[Extracted text]
CppAD is distributed under multiple licenses. This distribution is under
the terms of the 
                    Common Public License Version 1.0.

A copy of this license is included in the COPYING file of this distribution.
Please visit http://www.coin-or.org/CppAD/ for information on other licenses.
-------------------------------------------------------------------------- */

/*
$begin RevTwo$$
$spell
        ddw
        typename
        Taylor
        const
$$


$index partial, second order driver$$
$index second, order partial driver$$
$index driver, second order partial$$

$index easy, partial$$
$index driver, easy partial$$
$index partial, easy$$


$section Reverse Mode Second Partial Derivative Driver$$

$head Syntax$$
$syntax%%ddw% = %f%.RevTwo(%x%, %i%, %j%)%$$


$head Purpose$$
We use $latex F : B^n \rightarrow B^m$$ to denote the
$xref/glossary/AD Function/AD function/$$ corresponding to $italic f$$.
The syntax above sets 
$latex \[
        ddw [ k * p + \ell ]
        =
        \DD{ F_{i[ \ell ]} }{ x_{j[ \ell ]} }{ x_k } (x) 
\] $$
for $latex k = 0 , \ldots , n-1$$
and $latex \ell = 0 , \ldots , p$$,
where $latex p$$ is the size of the vectors $italic i$$ and $italic j$$.

[Item position entries]

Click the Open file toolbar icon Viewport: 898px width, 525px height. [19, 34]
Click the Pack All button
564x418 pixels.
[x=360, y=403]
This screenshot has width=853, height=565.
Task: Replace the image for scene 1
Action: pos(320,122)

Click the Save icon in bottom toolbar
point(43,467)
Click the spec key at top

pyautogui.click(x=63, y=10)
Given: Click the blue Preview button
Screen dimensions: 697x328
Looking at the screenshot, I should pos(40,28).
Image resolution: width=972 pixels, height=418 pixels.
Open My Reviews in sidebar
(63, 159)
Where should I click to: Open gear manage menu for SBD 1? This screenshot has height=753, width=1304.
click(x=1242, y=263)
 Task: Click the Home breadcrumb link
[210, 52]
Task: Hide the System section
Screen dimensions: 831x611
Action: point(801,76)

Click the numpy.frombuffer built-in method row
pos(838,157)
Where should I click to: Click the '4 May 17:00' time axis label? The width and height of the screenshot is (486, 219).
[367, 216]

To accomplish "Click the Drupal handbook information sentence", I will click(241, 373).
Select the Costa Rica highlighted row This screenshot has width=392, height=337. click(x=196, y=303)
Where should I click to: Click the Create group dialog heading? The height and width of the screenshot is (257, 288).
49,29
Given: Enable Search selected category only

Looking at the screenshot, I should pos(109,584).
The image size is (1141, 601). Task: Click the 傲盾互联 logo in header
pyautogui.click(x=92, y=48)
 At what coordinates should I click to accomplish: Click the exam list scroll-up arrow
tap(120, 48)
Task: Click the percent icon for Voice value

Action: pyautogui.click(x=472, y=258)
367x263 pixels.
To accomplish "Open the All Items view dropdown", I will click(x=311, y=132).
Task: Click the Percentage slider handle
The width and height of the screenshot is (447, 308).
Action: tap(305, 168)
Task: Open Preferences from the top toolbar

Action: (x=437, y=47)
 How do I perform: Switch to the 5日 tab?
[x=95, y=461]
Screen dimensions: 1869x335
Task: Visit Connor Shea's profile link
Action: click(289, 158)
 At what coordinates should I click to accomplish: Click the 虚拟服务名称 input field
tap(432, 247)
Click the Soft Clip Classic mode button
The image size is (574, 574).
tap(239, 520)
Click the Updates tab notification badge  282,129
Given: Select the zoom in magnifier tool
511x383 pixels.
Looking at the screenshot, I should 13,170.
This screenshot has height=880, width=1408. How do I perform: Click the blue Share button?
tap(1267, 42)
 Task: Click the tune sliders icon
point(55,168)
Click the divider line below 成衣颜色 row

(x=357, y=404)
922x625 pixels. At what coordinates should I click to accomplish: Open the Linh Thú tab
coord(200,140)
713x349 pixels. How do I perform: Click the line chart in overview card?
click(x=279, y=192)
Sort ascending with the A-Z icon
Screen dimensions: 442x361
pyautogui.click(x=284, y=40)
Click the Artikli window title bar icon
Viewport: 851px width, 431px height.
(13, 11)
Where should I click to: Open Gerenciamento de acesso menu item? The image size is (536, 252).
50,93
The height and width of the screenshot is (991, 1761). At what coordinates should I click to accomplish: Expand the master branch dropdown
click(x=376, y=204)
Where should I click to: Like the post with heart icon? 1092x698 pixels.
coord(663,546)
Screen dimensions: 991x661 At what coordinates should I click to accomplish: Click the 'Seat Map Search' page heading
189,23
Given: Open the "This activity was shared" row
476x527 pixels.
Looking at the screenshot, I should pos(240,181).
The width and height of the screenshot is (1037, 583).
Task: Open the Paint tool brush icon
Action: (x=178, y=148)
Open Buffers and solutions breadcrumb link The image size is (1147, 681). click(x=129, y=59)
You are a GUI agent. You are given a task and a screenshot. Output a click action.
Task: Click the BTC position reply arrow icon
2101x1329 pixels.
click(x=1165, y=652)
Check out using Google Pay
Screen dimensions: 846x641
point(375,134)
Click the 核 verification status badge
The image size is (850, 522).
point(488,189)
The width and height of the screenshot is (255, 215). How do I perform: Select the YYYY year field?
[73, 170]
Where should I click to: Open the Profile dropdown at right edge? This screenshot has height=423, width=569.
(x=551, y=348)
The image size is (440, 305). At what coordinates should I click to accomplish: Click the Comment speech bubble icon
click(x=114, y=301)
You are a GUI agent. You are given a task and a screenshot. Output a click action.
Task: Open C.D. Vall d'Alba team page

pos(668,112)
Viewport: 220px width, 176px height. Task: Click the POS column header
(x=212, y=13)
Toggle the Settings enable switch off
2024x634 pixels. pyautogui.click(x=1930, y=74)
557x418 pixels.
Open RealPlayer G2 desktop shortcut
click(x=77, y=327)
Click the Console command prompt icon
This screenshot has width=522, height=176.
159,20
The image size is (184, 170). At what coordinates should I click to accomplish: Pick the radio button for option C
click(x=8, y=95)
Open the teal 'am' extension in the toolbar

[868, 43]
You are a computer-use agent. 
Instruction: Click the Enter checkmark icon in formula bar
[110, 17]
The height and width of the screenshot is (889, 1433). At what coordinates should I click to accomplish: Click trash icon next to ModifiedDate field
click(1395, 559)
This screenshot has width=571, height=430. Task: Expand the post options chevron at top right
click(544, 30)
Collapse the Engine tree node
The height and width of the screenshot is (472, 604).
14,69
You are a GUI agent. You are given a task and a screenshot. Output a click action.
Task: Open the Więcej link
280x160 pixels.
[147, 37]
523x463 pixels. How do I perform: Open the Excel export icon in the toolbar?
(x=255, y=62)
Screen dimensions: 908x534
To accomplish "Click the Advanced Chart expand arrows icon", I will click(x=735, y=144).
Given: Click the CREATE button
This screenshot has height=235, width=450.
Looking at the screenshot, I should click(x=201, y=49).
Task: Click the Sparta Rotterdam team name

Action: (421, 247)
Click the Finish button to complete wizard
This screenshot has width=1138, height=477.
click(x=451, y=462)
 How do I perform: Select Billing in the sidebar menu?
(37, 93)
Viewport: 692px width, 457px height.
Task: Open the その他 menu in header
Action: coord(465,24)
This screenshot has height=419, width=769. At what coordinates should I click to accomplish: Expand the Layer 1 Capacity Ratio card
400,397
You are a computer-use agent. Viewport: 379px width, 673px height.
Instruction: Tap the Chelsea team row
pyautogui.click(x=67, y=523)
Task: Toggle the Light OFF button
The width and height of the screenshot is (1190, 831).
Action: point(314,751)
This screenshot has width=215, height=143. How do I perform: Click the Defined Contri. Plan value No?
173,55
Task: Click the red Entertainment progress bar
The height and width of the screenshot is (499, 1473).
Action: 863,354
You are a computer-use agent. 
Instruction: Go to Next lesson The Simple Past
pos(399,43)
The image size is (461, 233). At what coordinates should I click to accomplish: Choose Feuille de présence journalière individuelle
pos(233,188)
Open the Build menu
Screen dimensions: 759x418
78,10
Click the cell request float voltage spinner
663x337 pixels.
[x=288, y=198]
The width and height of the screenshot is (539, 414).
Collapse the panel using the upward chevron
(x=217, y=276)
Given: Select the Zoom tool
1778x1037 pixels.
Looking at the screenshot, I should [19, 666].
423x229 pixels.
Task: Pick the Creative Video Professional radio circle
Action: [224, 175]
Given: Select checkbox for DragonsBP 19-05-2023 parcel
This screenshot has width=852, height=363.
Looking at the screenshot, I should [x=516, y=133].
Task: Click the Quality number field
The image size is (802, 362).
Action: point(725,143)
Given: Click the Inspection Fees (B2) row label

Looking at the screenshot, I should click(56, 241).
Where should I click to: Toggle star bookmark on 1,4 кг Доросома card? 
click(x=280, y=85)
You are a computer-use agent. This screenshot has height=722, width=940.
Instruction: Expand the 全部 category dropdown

[Given exercise]
Please carry on the CppAD documentation for the RevTwo driver, starting right after the sentence that ends "where $latex p$$ is the size of the vectors $italic i$$ and $italic j$$."

[Response to the exercise]
$head f$$
The object $italic f$$ has prototype
$syntax%
        ADFun<%Base%> %f%
%$$
Note that the $xref/ADFun/$$ object $italic f$$ is not $code const$$
(see $xref/RevTwo/RevTwo Uses Forward/RevTwo Uses Forward/$$ below).

$head x$$
The argument $italic x$$ has prototype
$syntax%
        const %VectorBase% &%x%
%$$
(see $xref/RevTwo/VectorBase/VectorBase/$$ below)
and its size 
must be equal to $italic n$$, the dimension of the
$xref/SeqProperty/Domain/domain/$$ space for $italic f$$.
It specifies
that point at which to evaluate the partial derivatives listed above.

$head i$$
The argument $italic i$$ has prototype
$syntax%
        const %VectorSize_t% &%i%
%$$
(see $xref/RevTwo/VectorSize_t/VectorSize_t/$$ below)
We use $italic p$$ to denote the size of the vector $italic i$$.
All of the indices in $italic i$$ 
must be less than $italic m$$, the dimension of the
$xref/SeqProperty/Range/range/$$ space for $italic f$$; i.e.,
for $latex \ell = 0 , \ldots , p-1$$, $latex i[ \ell ]  < m$$.

$head j$$
The argument $italic j$$ has prototype
$syntax%
        const %VectorSize_t% &%j%
%$$
(see $xref/RevTwo/VectorSize_t/VectorSize_t/$$ below)
and its size must be equal to $italic p$$,
the size of the vector $italic i$$.
All of the indices in $italic j$$ 
must be less than $italic n$$; i.e.,
for $latex \ell = 0 , \ldots , p-1$$, $latex j[ \ell ]  < n$$.

$head ddw$$
The result $italic ddw$$ has prototype
$syntax%
        %VectorBase% %ddw%
%$$
(see $xref/RevTwo/VectorBase/VectorBase/$$ below)
and its size is $latex n * p$$.
It contains the requested partial derivatives; to be specific,
for $latex k = 0 , \ldots , n - 1 $$ 
and $latex \ell = 0 , \ldots , p - 1$$
$latex \[
        ddw [ k * p + \ell ]
        =
        \DD{ F_{i[ \ell ]} }{ x_{j[ \ell ]} }{ x_k } (x) 
\] $$

$head VectorBase$$
The type $italic VectorBase$$ must be a $xref/SimpleVector/$$ class with
$xref/SimpleVector/Elements of Specified Type/elements of type Base/$$.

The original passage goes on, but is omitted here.